FULTON, Mo. — Twenty years after it fell, the Berlin Wall has spread around the world, morphing en route from an instrument of oppression to a symbol of freedom.
The wall is found across the U.S. — in scores of major fragments and sections on display in at least 26 states, from a community college in Hawaii to a floating restaurant in Maine to a park near the World Trade Center.
Pieces of the wall are in seven presidential libraries, a Chicago elevated train station and the men's room of a Las Vegas casino. There's one in the Microsoft cafeteria in Redmond, Wash., another at Fort Knox, Ky. Parts of the wall are at CIA headquarters in Virginia and the Hard Rock Cafe in Orlando.
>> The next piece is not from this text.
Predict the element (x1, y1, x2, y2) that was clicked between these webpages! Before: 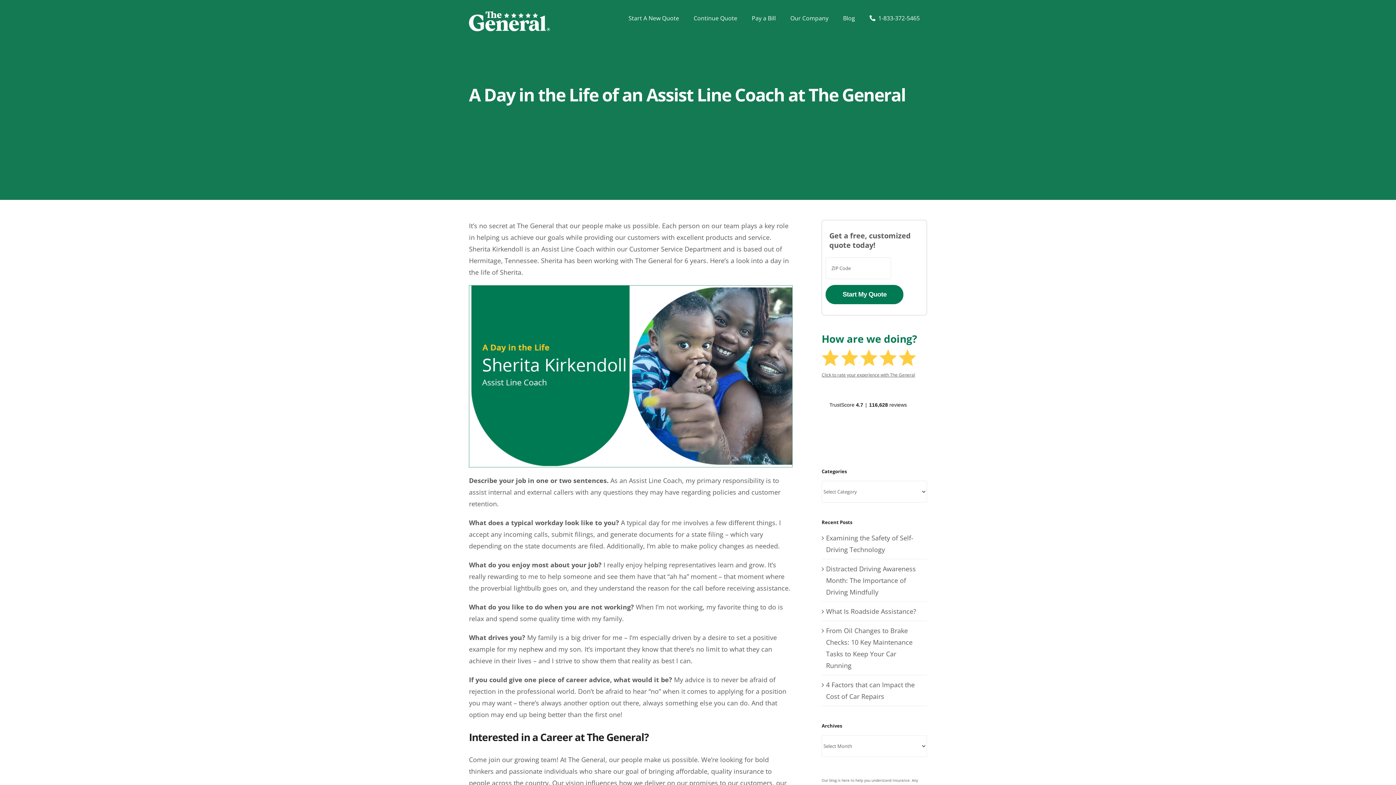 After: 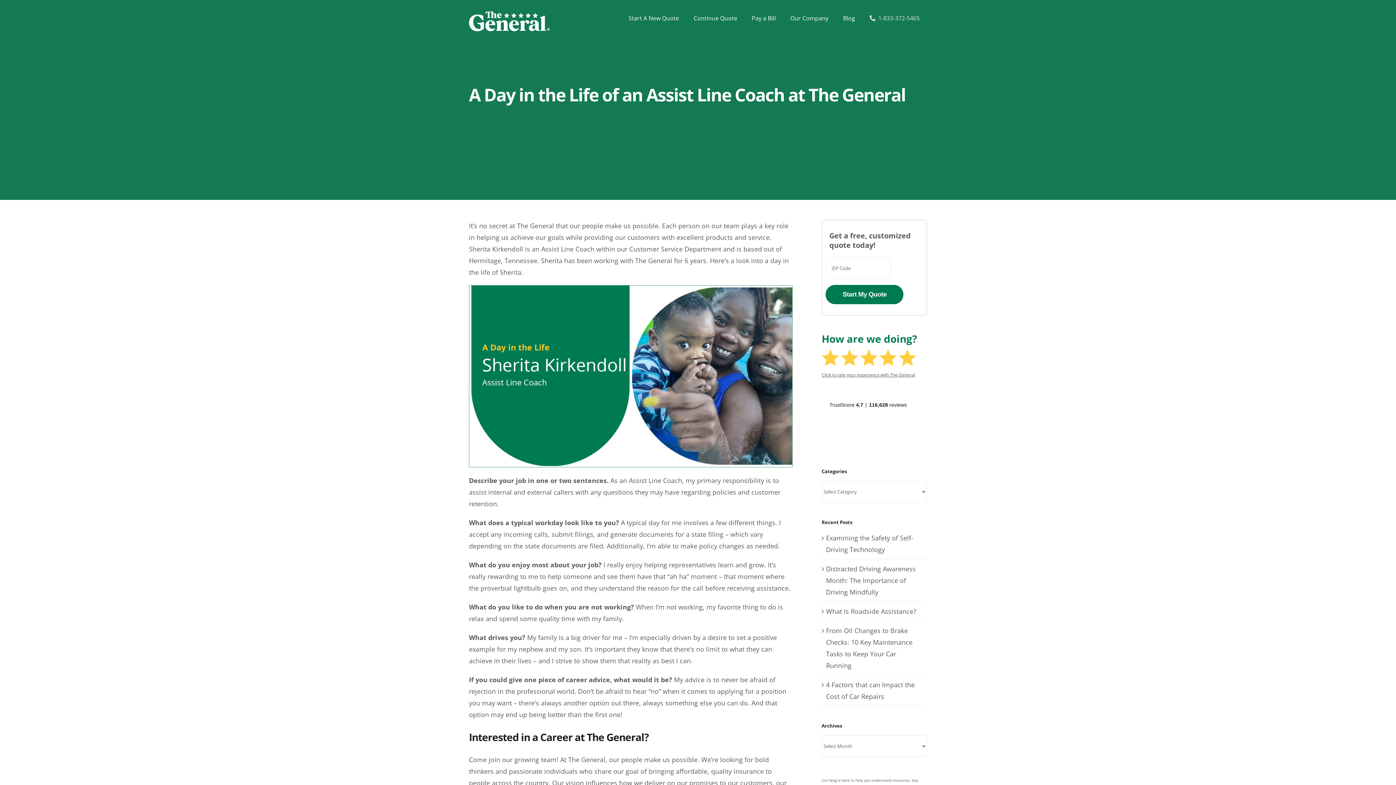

And the wall is here, 4,700 miles from the city it once divided, in the college town where, in 1946, Winston Churchill named the Iron Curtain.
Westminster College is one of the places where the Cold War began and one of the ones where it ended, the Fort Sumter and the Appomattox of the four-decade struggle between democratic capitalism and totalitarian communism.
Here, Churchill — just voted out of power as Britain's prime minister — warned that "From Stettin in the Baltic to Trieste in the Adriatic, an iron curtain has descended across the continent."
And here, on a visit in 1992, former Soviet premier Mikhail Gorbachev declared that the end of the Cold War was a "shattering of the vicious circle into which we had driven ourselves."
Gorbachev spoke in front of the longest (32 feet) continuous stretch of the original wall outside Germany. The side that faced West Berlin is covered with graffiti, including the word "unwhar" — untrue. The eastern side is as gray as a prison wall.
Churchill's granddaughter, sculptor Edwina Sandys, had the section brought here and cut out holes in the shapes of a man and a woman. She called it Breakthrough.
As they pass the sculpture on campus, people talk about what the wall means now and about whether, on the first major anniversary of the wall's fall since the Sept. 11, 2001, terror attacks, they're safer than 20 years ago.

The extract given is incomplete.